The TANGO assay provides evidence for the relaxin driven association of RXFP1 and ARRB2.  The TANGO assay is a three part system.  HTLA cells are stably modified for ARRB2 fused to the Tobacco Etch Virus (TEV) protease and for tTA-driven expression of luciferase.  The TANGO plasmids encode a GPCR of interest C-terminally fused to the tTA transcription factor, so that when ARRB2 binds the TANGO receptor, cleavage of the transcription factor ensues, promoting expression of luciferase.  The assay is specific to the target receptor and independent of the G protein the receptor signals through.
RXFP1 TANGO assay showed a clear and strong dose dependent response to relaxin with the bell-shaped curve reported previously elsewhere.  The RXFP1 TANGO assay also showed higher baseline signal than the RXFP2 assay, which is consistent with the constitutive interaction between ARRB2 and RXFP1 deemed the “signalosome” [2].  RXFP2 TANGO assay results show receptor activation and ARRB2 recruitment in response to INSL3 and to a lesser extent, relaxin, as well as a bell-shaped response curve for INSL3.  All of these data are consistent with previous reports in the literature, serving to validate the TANGO assay and these results.
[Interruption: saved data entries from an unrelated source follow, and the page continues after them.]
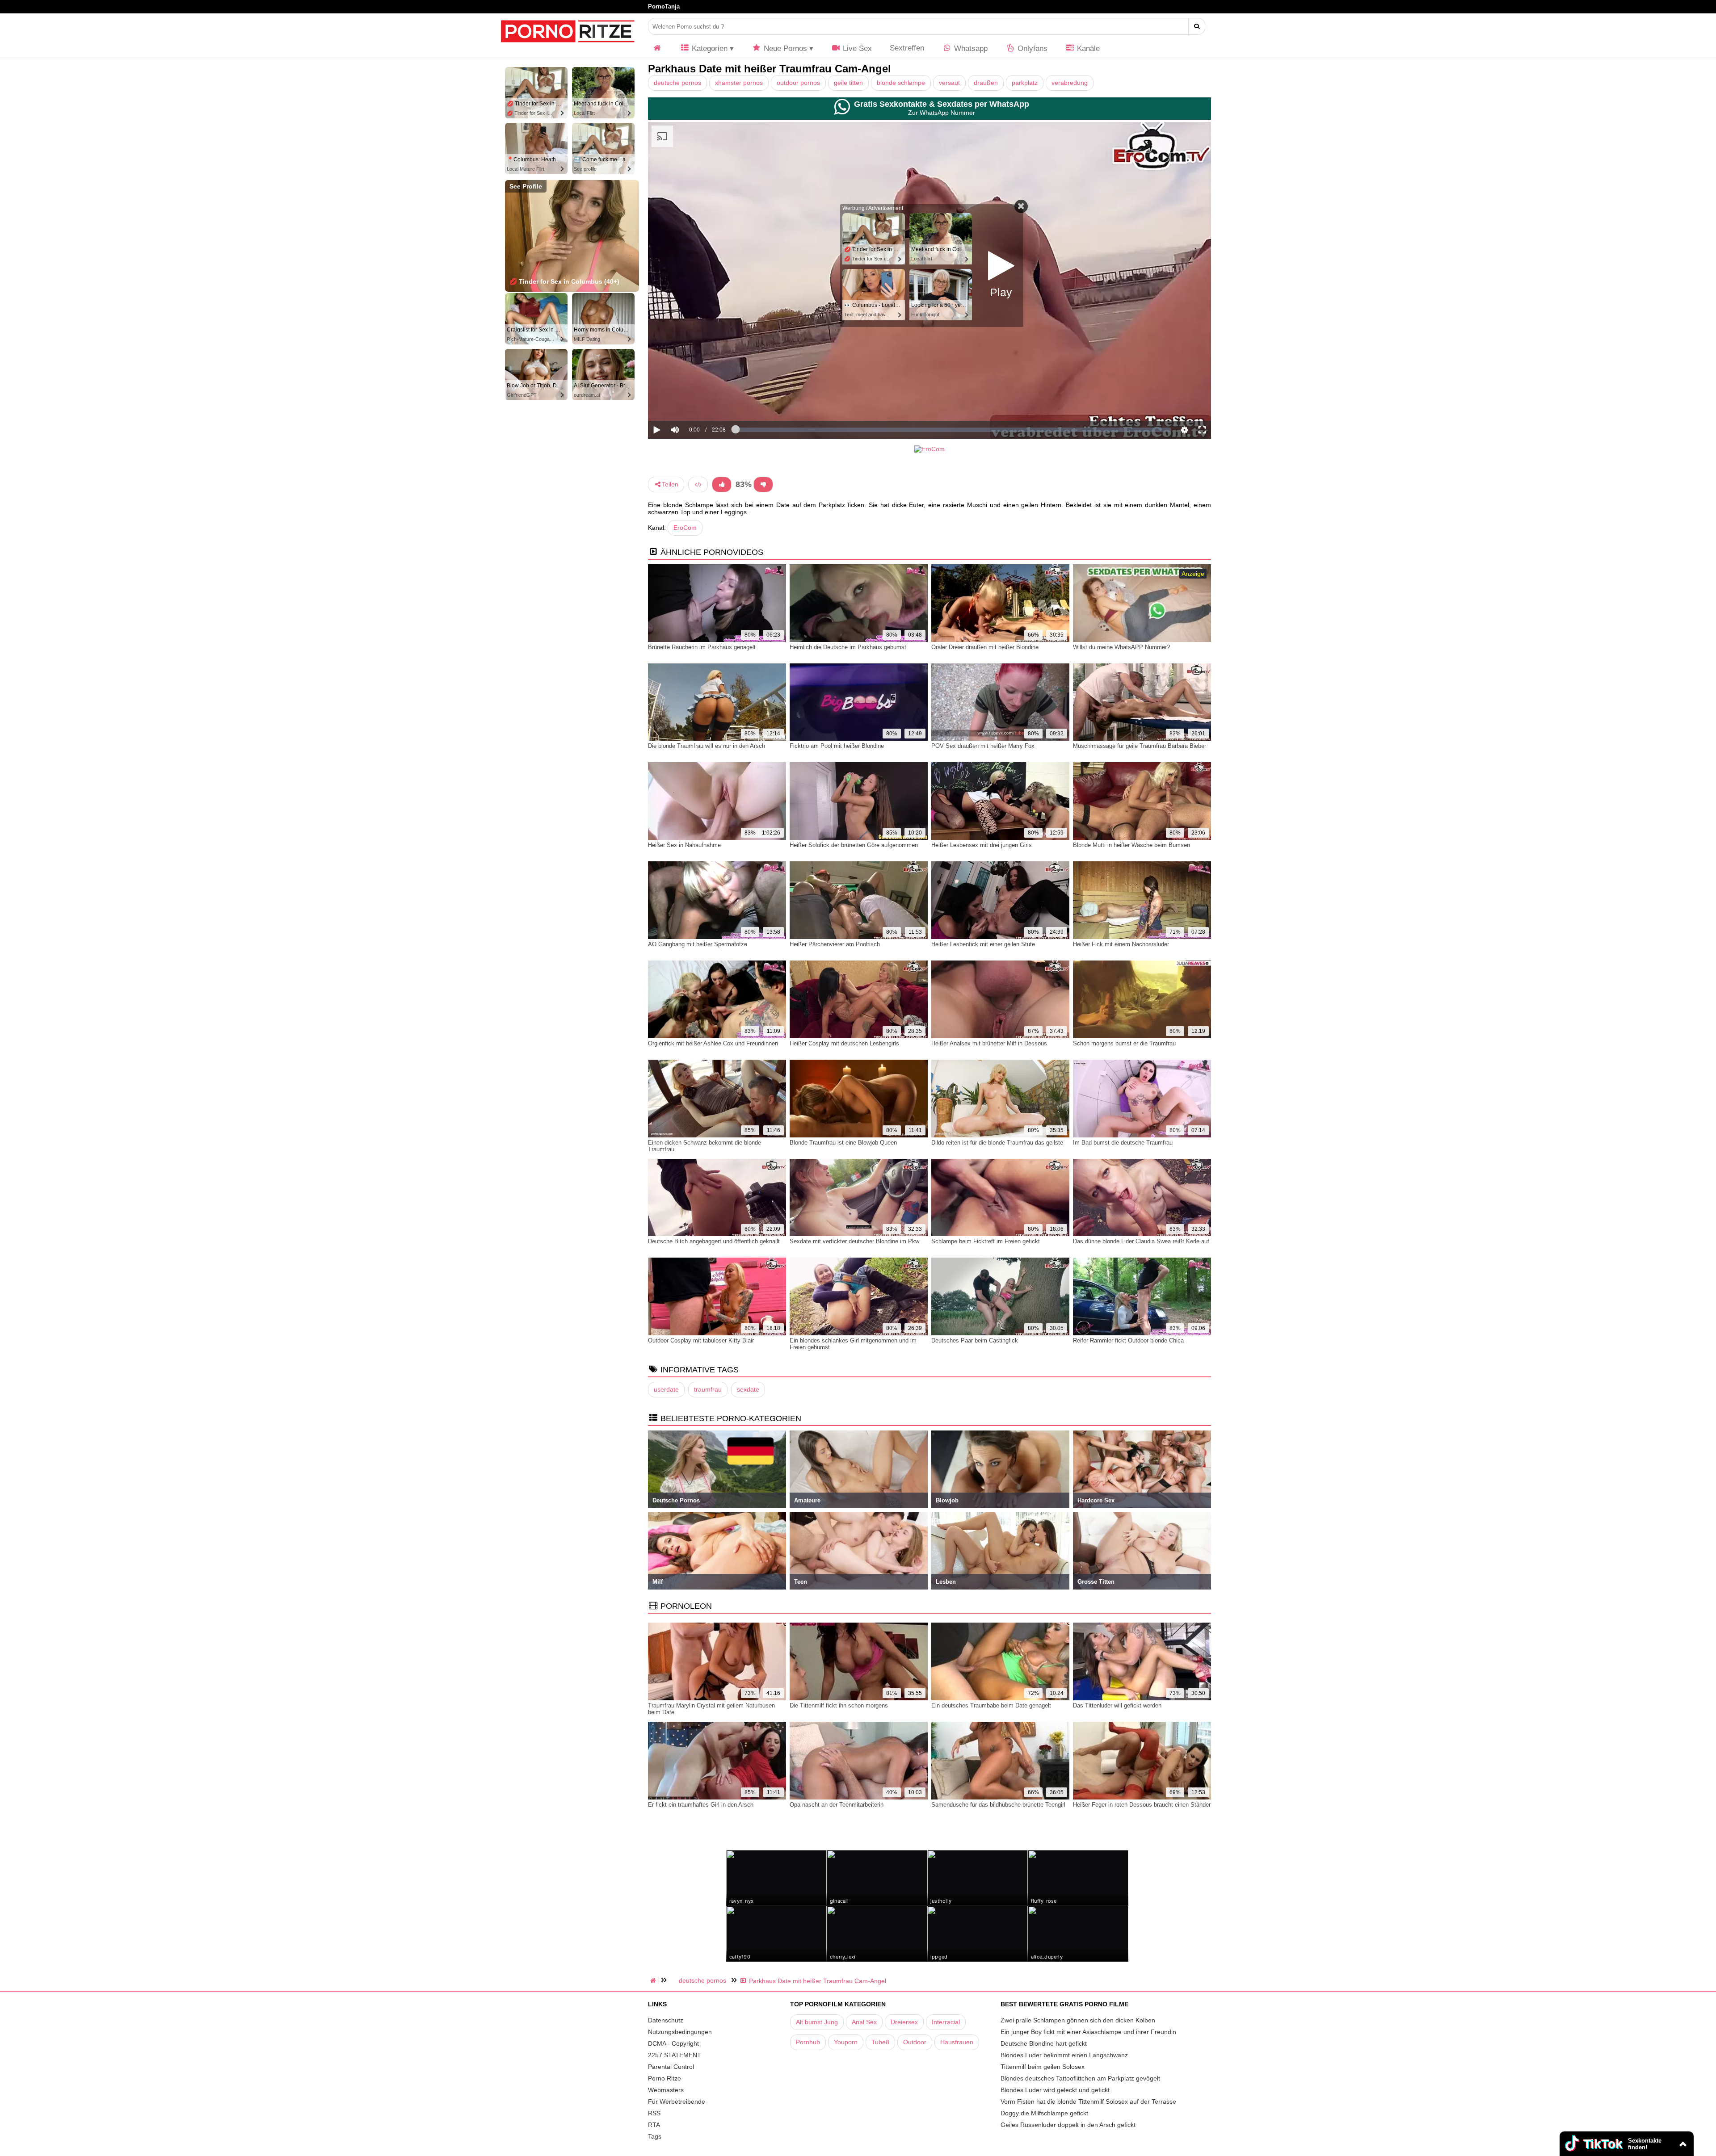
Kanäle (1087, 48)
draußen (986, 82)
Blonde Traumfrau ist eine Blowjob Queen (843, 1142)
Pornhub (808, 2042)
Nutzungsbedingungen (680, 2031)
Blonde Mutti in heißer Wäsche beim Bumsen (1131, 845)
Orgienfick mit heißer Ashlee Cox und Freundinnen (713, 1043)
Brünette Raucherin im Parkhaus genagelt (702, 647)
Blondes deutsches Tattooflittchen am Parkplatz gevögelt (1080, 2078)
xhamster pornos (739, 82)
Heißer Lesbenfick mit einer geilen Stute (983, 944)
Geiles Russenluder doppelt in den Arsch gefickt (1068, 2124)
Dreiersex (904, 2022)
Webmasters (666, 2089)
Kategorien (709, 48)
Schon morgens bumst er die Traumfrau (1124, 1043)
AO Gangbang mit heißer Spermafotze (697, 944)
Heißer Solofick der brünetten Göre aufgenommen (854, 845)
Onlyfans (1031, 48)
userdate (666, 1389)
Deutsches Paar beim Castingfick (974, 1340)
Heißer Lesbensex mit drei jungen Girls (981, 845)
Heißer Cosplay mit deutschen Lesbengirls (844, 1043)
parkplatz (1025, 82)
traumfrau (708, 1389)
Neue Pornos (784, 48)
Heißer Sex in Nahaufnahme (684, 845)
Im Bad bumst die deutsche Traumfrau (1123, 1142)
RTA (654, 2124)
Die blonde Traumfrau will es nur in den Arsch (706, 745)
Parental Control (671, 2066)
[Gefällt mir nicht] (763, 484)
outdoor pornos (798, 82)
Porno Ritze (664, 2078)
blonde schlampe (901, 82)
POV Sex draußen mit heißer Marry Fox (983, 745)
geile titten (848, 82)
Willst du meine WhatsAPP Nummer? (1121, 647)
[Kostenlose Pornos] (567, 46)
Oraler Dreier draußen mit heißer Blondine (985, 647)
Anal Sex (864, 2022)
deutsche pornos (677, 82)
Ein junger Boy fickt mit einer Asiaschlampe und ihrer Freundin (1088, 2031)
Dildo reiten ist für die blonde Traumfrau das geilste (997, 1142)
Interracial (946, 2022)
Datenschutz (665, 2020)
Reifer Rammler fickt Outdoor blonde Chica (1128, 1340)
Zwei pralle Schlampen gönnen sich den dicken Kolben (1078, 2020)
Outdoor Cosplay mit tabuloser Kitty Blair (701, 1340)
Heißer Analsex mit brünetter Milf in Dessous (989, 1043)
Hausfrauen (956, 2042)
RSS (654, 2113)
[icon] (657, 48)
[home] (654, 1980)
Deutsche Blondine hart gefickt (1044, 2043)
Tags (654, 2136)
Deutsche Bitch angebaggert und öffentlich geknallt (714, 1241)
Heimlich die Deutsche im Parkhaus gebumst (848, 647)
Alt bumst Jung (817, 2022)
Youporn (846, 2042)
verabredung (1069, 82)
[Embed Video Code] (698, 484)
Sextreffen (907, 48)
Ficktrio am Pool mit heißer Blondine (837, 745)
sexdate (748, 1389)
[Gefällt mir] (722, 484)
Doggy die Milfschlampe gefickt (1044, 2113)
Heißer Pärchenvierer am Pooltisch (835, 944)
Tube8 (880, 2042)
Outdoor (914, 2042)
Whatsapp (970, 48)
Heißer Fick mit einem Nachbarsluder (1121, 944)
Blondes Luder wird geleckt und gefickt (1055, 2089)
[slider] (690, 402)
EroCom (685, 527)
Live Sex (856, 48)
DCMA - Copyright (673, 2043)
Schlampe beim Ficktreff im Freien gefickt (985, 1241)
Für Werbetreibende (676, 2101)
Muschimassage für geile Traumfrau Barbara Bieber (1139, 745)
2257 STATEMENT (674, 2055)
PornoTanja (664, 6)
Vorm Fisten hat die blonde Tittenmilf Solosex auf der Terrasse (1088, 2101)
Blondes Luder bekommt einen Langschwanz (1064, 2055)
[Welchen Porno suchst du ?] (1197, 26)
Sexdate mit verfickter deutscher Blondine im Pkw (854, 1241)
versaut (949, 82)
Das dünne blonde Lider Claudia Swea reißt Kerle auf (1141, 1241)
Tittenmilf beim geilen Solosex (1043, 2066)
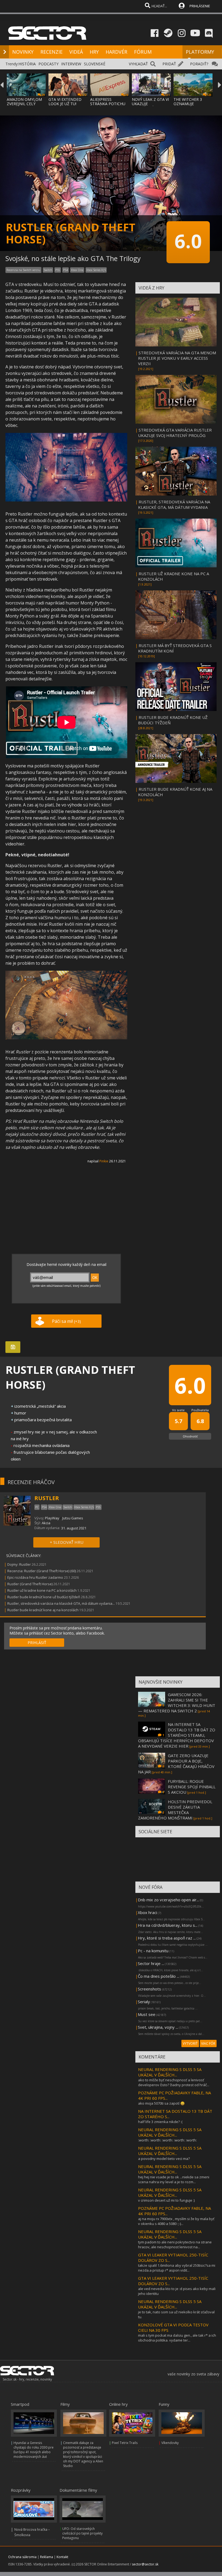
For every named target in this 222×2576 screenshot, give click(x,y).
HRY (94, 52)
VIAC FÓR (208, 2043)
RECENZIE (51, 52)
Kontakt (62, 2557)
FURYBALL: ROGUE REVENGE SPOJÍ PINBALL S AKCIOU (192, 1787)
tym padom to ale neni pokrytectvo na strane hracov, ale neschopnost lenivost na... (175, 2244)
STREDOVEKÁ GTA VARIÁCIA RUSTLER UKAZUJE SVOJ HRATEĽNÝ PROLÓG (175, 432)
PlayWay (52, 1518)
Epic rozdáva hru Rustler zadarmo (35, 1577)
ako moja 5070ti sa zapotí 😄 (161, 2103)
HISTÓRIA (27, 63)
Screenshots (149, 1989)
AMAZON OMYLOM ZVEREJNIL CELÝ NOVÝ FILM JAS (24, 104)
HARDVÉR (116, 52)
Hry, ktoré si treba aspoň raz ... (167, 1938)
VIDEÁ (76, 52)
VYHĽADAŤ (138, 63)
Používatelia (200, 1410)
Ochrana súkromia (22, 2557)
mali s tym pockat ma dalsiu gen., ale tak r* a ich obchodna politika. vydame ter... (177, 2338)
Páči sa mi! (66, 1321)
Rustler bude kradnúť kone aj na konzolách (43, 1609)
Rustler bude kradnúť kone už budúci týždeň (43, 1596)
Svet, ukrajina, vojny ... (158, 2027)
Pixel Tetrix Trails (125, 2442)
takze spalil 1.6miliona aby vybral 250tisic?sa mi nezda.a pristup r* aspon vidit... (176, 2268)
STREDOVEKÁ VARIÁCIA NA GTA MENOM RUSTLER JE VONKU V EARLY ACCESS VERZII (177, 358)
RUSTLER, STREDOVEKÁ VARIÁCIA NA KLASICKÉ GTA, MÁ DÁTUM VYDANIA (174, 504)
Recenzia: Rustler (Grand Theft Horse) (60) (41, 1570)
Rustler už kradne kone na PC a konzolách (42, 1590)
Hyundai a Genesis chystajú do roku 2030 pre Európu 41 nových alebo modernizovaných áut (34, 2449)
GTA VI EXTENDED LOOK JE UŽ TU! (64, 101)
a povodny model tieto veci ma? (164, 2158)
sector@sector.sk (145, 2564)
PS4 (65, 270)
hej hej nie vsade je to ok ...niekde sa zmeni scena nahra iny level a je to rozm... (173, 2179)
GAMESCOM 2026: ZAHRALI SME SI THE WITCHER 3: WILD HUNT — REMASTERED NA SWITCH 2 (176, 1702)
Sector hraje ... (151, 1963)
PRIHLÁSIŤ (37, 1642)
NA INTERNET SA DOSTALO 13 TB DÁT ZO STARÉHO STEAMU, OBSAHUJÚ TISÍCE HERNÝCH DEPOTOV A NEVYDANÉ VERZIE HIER (176, 1735)
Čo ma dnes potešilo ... (158, 1976)
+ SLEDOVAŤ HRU (66, 1542)
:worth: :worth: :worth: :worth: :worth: (167, 2140)
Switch (48, 270)
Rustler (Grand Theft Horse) (30, 1583)
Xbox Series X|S (96, 270)
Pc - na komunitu (153, 1950)
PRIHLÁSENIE (200, 6)
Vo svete (178, 1410)
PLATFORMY (200, 52)
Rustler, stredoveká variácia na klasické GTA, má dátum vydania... (61, 1603)
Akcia (46, 1522)
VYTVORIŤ (190, 2043)
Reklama (46, 2557)
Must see (146, 2014)
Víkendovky (170, 2442)
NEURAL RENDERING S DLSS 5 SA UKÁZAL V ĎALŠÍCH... (169, 2072)
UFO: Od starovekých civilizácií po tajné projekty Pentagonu (82, 2533)
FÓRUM (143, 52)
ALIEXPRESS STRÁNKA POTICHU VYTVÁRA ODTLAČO (108, 104)
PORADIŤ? (199, 63)
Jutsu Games (72, 1518)
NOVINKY (23, 52)
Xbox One (77, 270)
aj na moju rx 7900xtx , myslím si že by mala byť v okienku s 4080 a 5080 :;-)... (176, 2221)
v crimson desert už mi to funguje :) (166, 2200)
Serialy (144, 2001)
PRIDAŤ (169, 63)
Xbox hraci (147, 1912)
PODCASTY (48, 63)
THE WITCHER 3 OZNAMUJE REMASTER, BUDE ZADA (190, 106)
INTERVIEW (71, 63)
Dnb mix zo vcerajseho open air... (168, 1899)
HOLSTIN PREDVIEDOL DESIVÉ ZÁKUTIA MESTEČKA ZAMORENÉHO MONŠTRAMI (175, 1810)
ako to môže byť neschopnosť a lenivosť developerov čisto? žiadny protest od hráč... (173, 2082)
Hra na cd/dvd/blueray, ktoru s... (167, 1925)
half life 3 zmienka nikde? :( (160, 2121)
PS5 (57, 270)
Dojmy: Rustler (19, 1564)
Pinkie (103, 1161)
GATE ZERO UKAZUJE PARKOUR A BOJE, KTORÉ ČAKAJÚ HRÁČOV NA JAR (176, 1763)
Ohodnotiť (190, 1436)
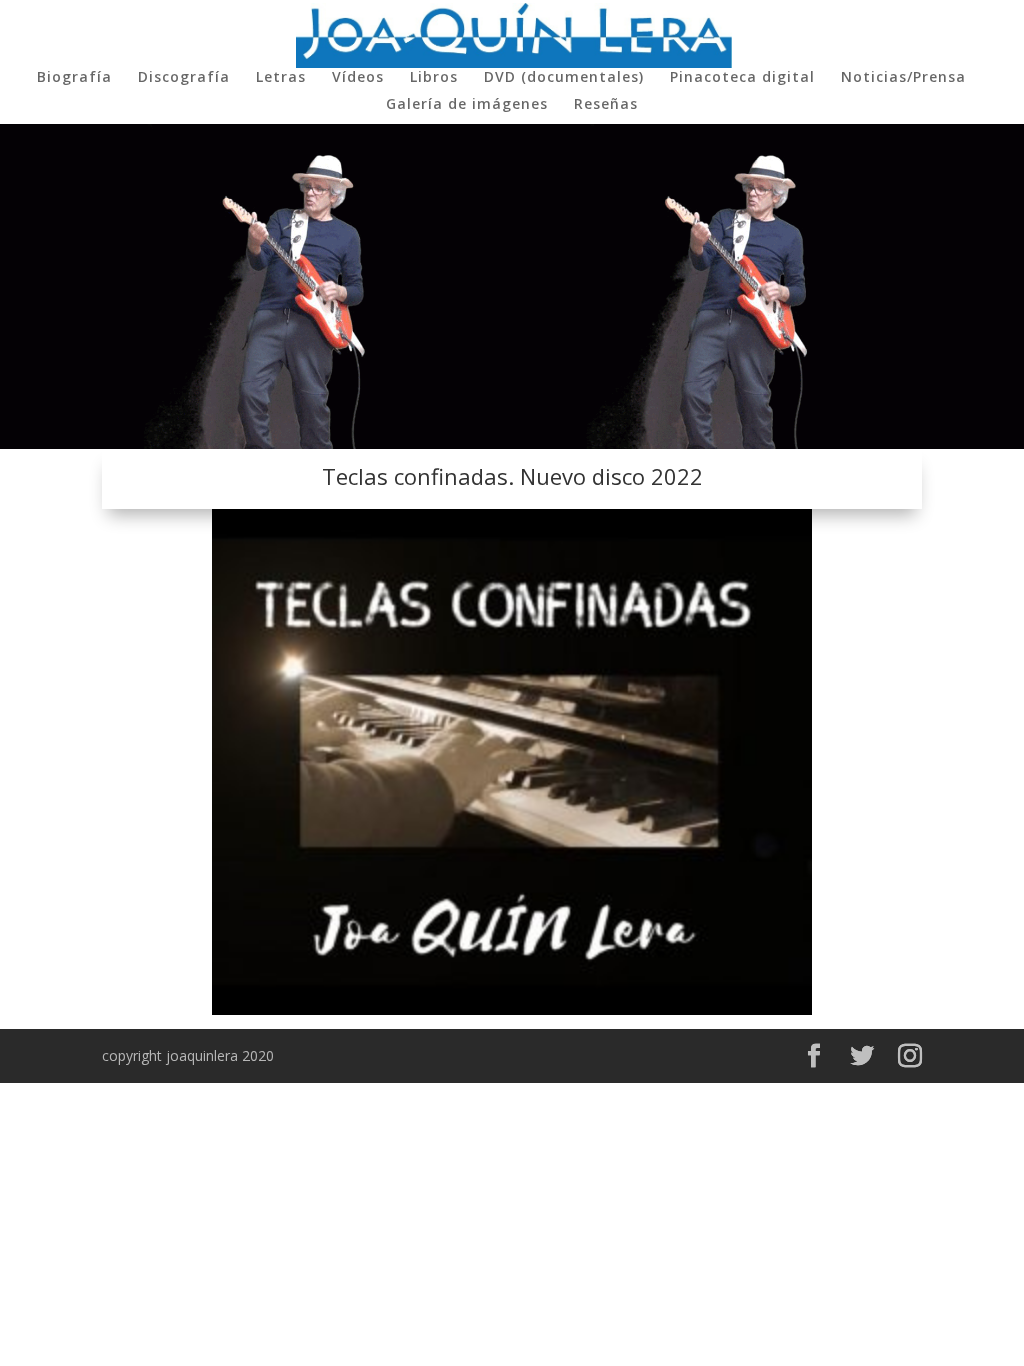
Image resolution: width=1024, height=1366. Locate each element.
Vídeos (358, 78)
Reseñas (606, 105)
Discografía (184, 78)
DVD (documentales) (564, 78)
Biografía (74, 78)
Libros (434, 78)
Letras (281, 78)
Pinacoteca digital (742, 78)
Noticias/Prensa (903, 78)
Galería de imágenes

These data show that in at least two contexts, ARRB2 interacts with RXFP1/2.  It remains to be determined whether RXFP1 signals through ARRB2 to effect its biological phenotypes.  The implementation of a selective and sensitive assay for activation of RXFP1 and RXFP2 opens the door to the development of biased small molecule agonists of these receptors.

Callander, G. E.; Thomas, W. G.; Bathgate, R. A. D. Prolonged RXFP1 and RXFP2 Signaling Can Be Explained by Poor Internalization and a Lack of ß-Arrestin Recruitment. Am. J. Physiol. - Cell Physiol. 2009, 296 (5), C1058–C1066.
Halls, M. L.; Cooper, D. M. F. Sub-Picomolar Relaxin Signalling by a Pre-Assembled RXFP1, AKAP79, AC2, ß-Arrestin 2, PDE4D3 Complex. EMBO J. 2010, 29 (16), 2772–2787.